NewspaperARCHIVE evaluates Hadoop/Solr – decides to go with Exalead

Recently, Exalead made an announcement, “NewspaperARCHIVE.com Scales with Exalead” regarding one of our newest clients, NewspaperARCHIVE.com.

We mentioned in the press release that NewspaperARCHIVE.com set out to replace Autonomy search – and that they looked at a number of alternatives, including at open source search software Solr.

What we didn’t mention in the press release is that NewspaperARCHIVE also evaluated a combination of Solr and Hadoop before purchasing an Exalead license.

A few facts about that Solr/Hadoop evaluation that we didn’t mention in the press release:

– The NewspaperArchive database contains of just over 100 million newspaper pages, each averaging about 6,000 words – a total of roughly 600 billion terms or 2 TBs of text.

– NewspaperArchive already owned a number of midrange servers (HP ProLiant DL300 Servers).

– NewspaperArchive decided that the only way SOLR/Hadoop would work better if they purchased a large number of new commodity servers to run SOLR/Hadoop.

– With Exalead, NewspaperARCHIVE was able to produce more efficient results on the existing server farm.

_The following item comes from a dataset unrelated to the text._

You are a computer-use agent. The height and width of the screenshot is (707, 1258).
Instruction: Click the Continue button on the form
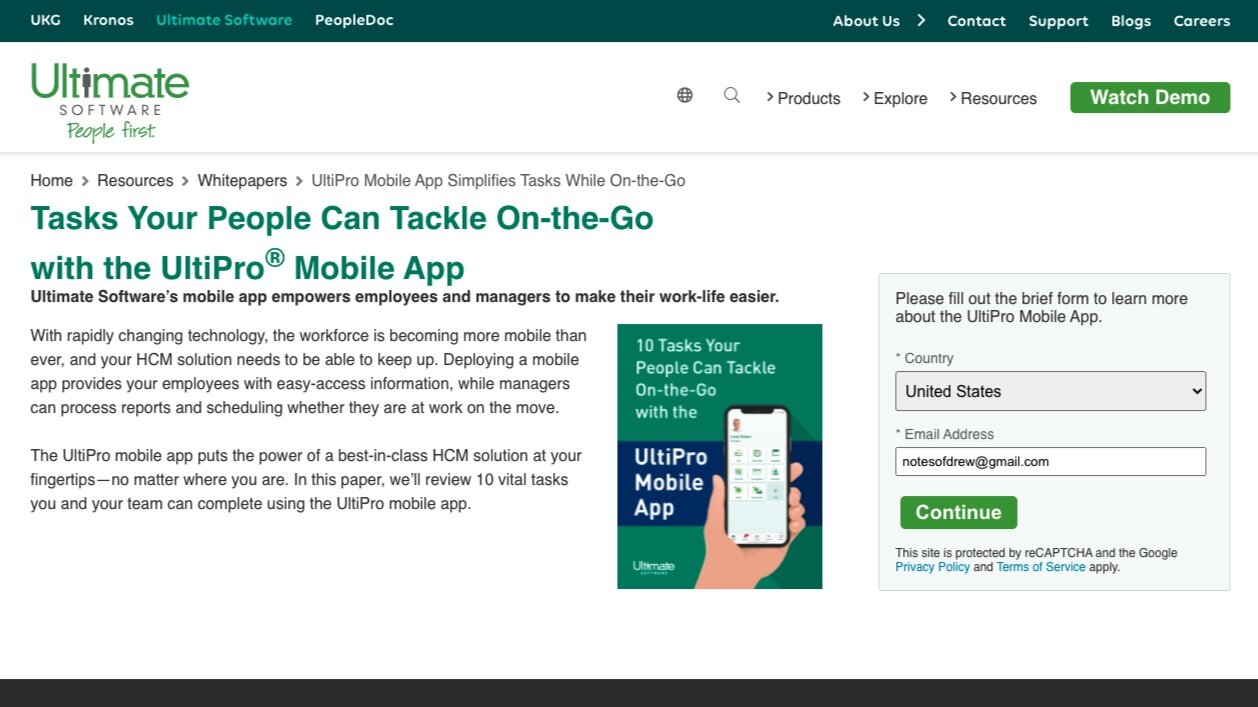(957, 512)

How so, you may ask. Well, Exalead built a distributed computation layer equivalent to Hadoop/map-reduce for our web search engine. We call it dSort. For NewspaperARCHIVE, Exalead’s dSort technology accomplished everything SOLR/Hadoop did have in terms of distributed computing – but managed it more efficiently. And more importantly, Exalead’s built in semantic processing capabilities assured that customers of NewspaperARCHIVE would significantly more relevant results. In my conversations with the NewspaperARCHIVE team, they’ve said they’re very happy. And so are we.

  • There is perceptibly a bunch to know about this. I think you made various good points in features also.

  • I’ll bite:
    I’d love to see the research, numbers, etc. to reach this conclusions. Without that, this is potentially FUD.